• Requirement: Leave the pictures out and reproduce all the entries word for word.
Records to use Start Marker
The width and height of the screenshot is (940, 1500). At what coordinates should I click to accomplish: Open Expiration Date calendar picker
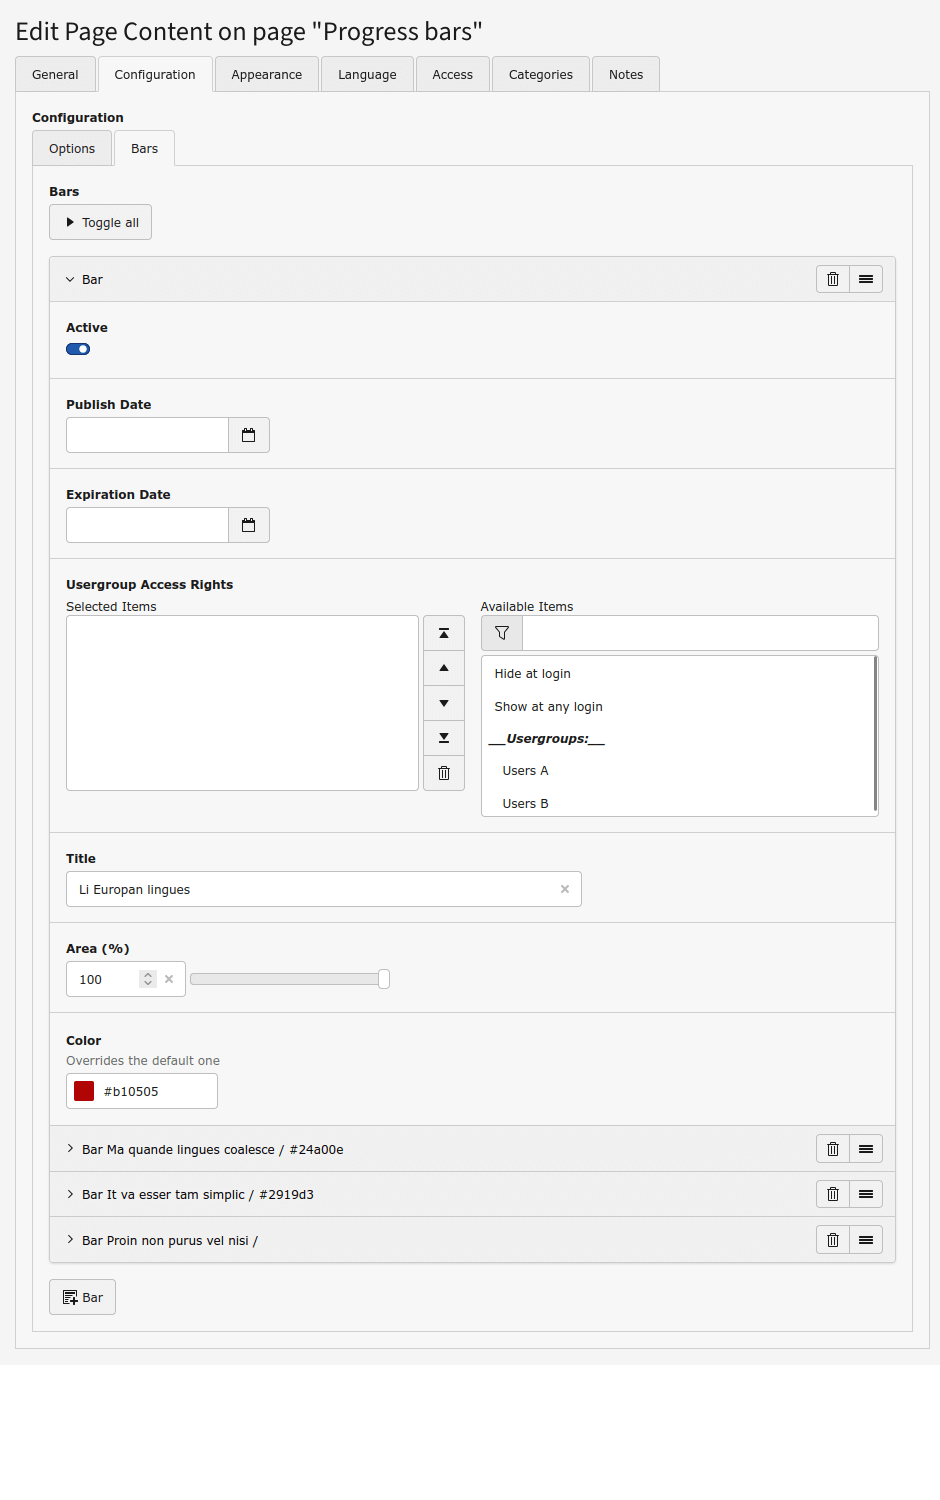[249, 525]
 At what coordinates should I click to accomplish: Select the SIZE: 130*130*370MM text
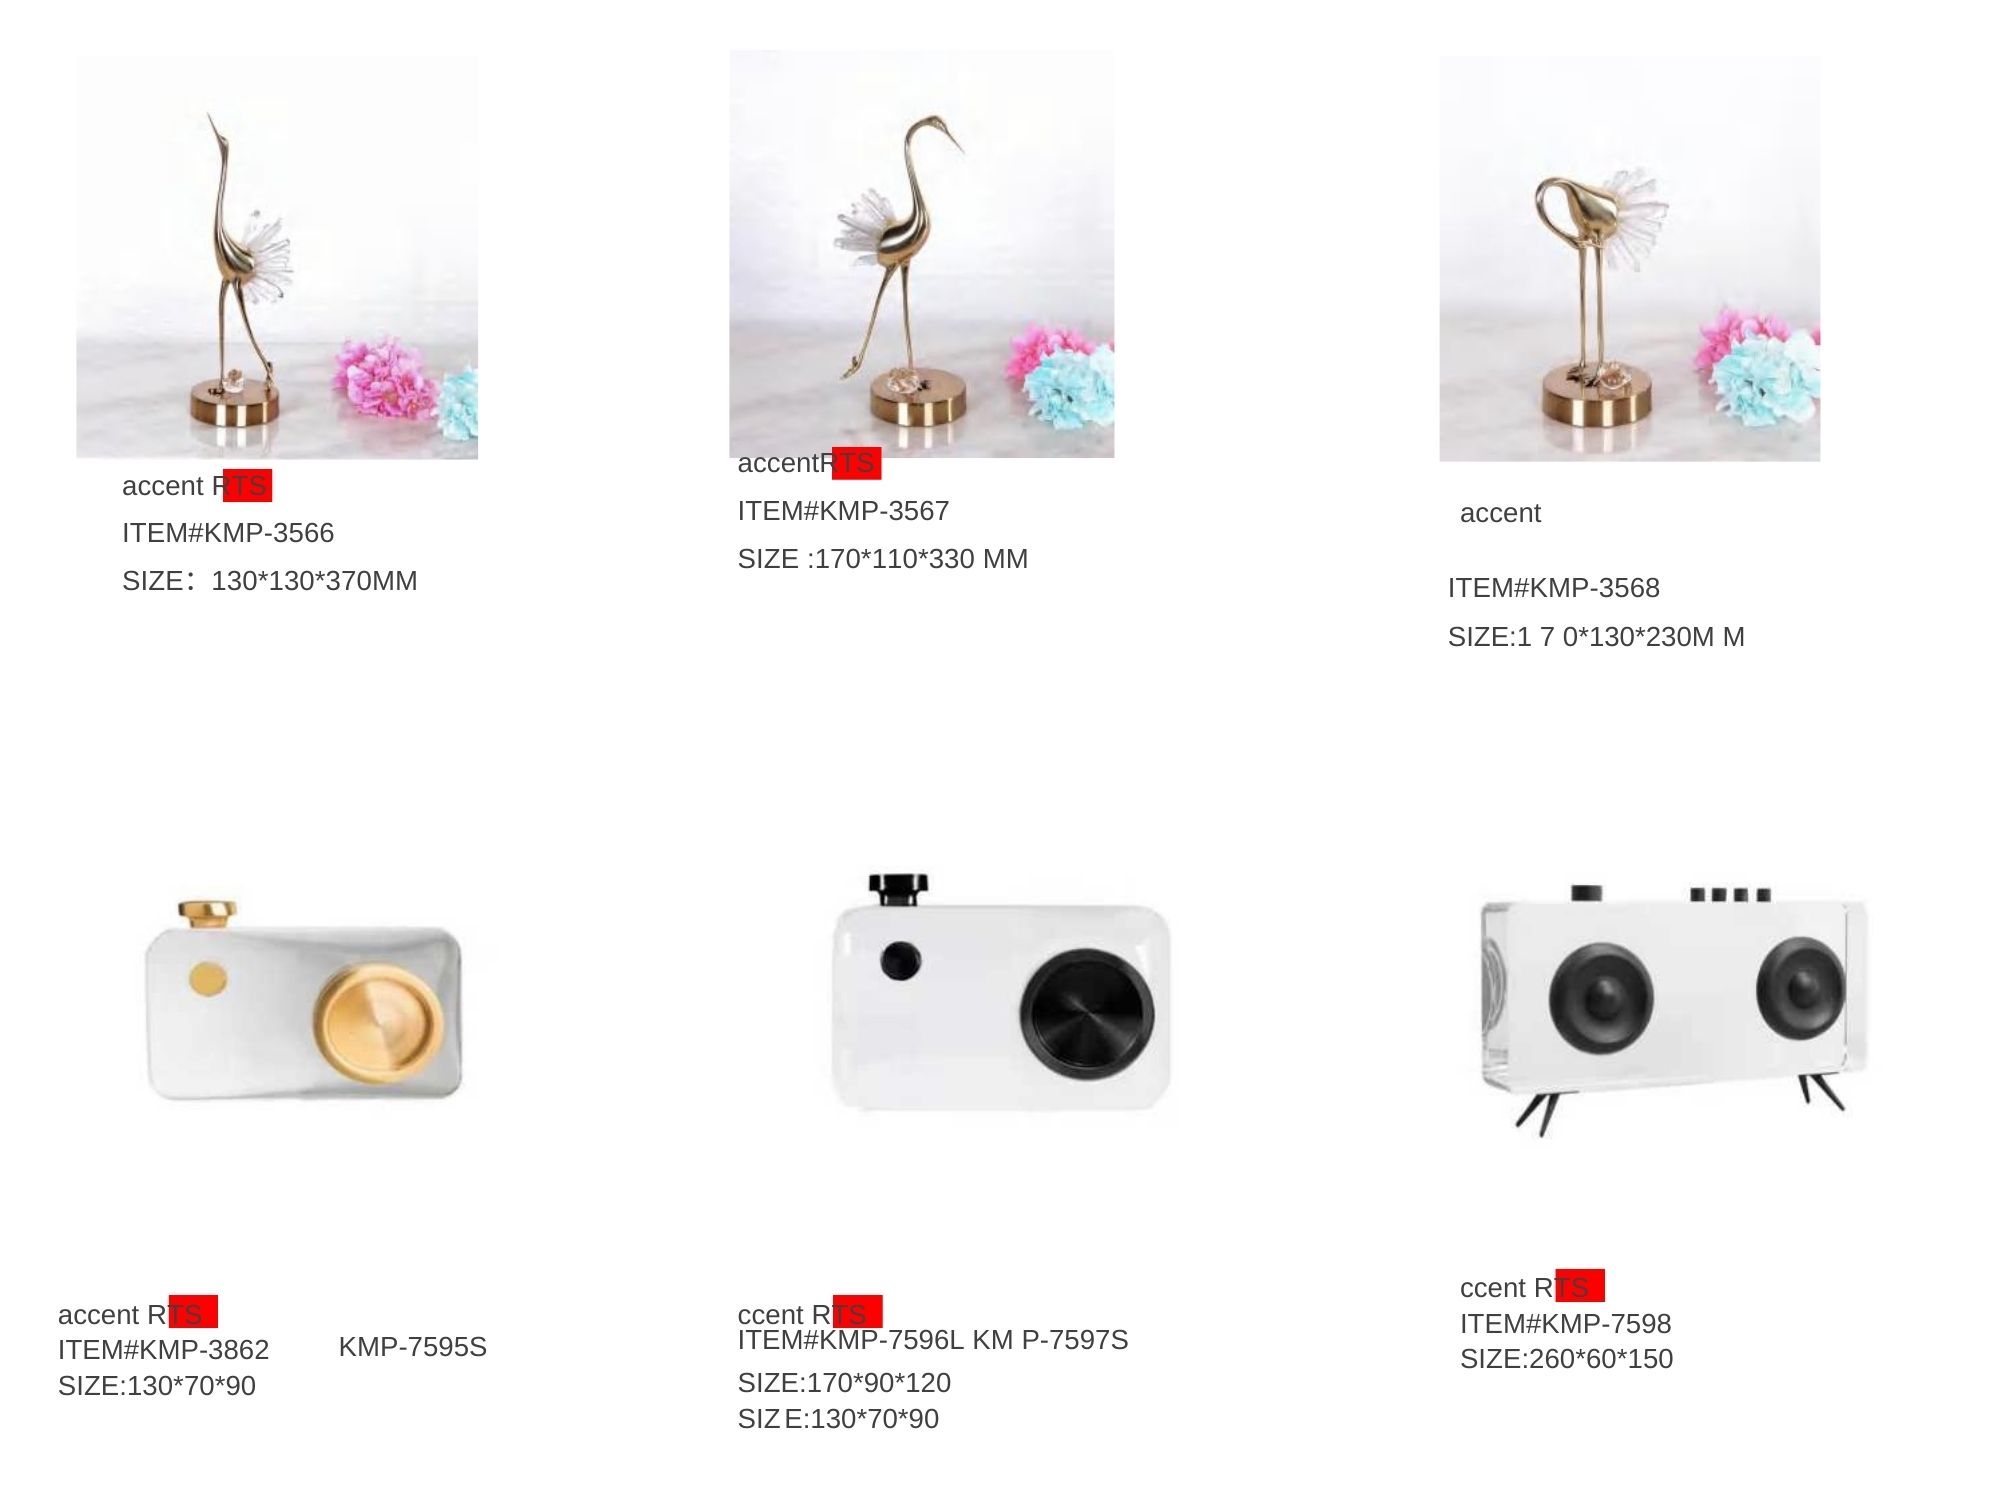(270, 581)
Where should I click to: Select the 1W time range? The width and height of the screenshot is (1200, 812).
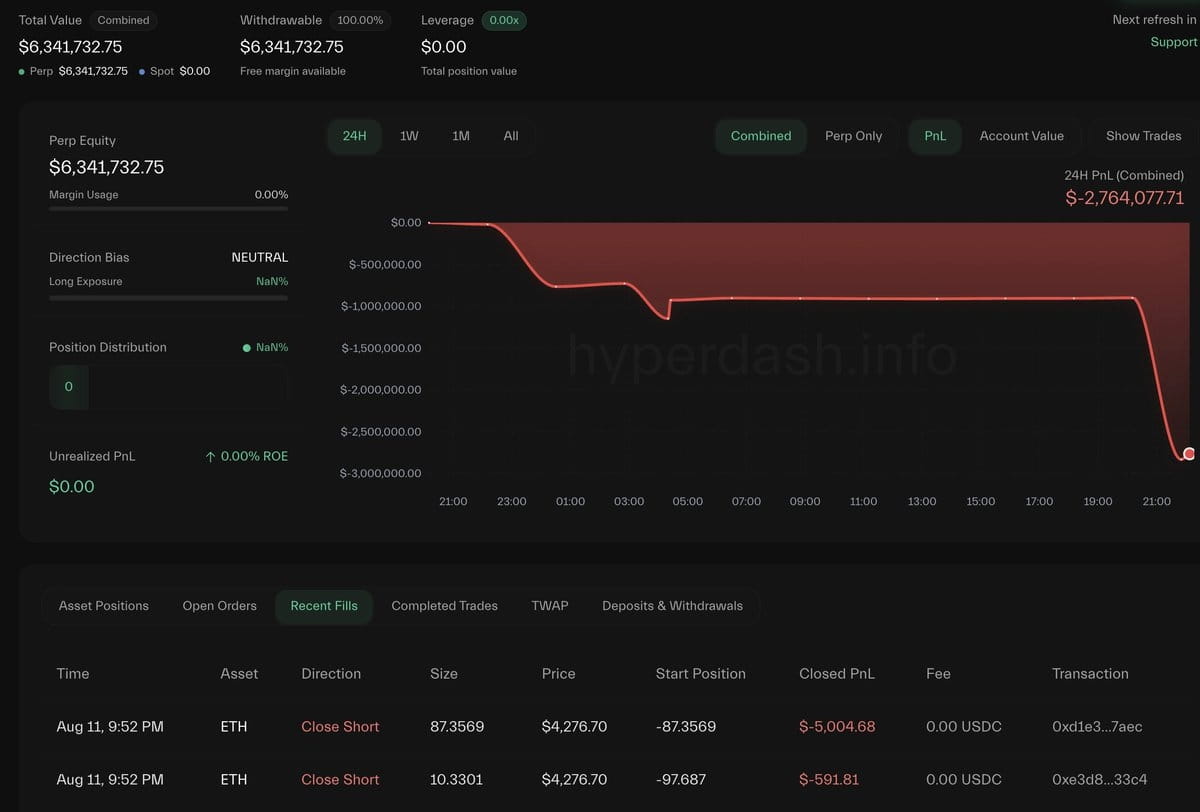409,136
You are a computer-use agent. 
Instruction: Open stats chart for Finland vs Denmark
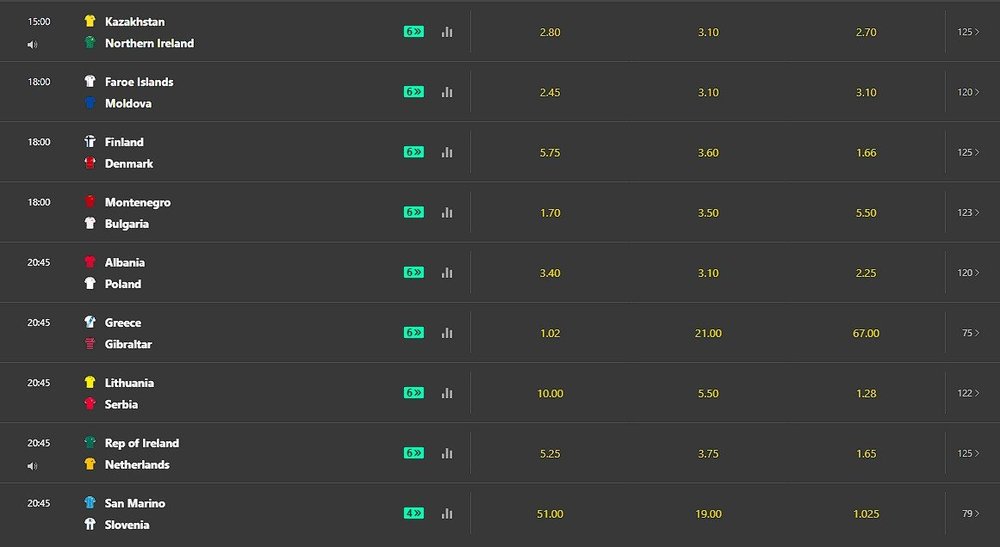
Records to use End Marker
• Task answer:
The width and height of the screenshot is (940, 1500). At what coordinates should I click to accomplish: Open Expiration Date calendar picker
[249, 525]
 At what coordinates should I click to accomplish: Select the SIZE: 130*130*370MM text
(270, 581)
Where should I click to: Select the 1W time range? The width and height of the screenshot is (1200, 812).
409,136
You are a computer-use agent. 
Instruction: Open stats chart for Finland vs Denmark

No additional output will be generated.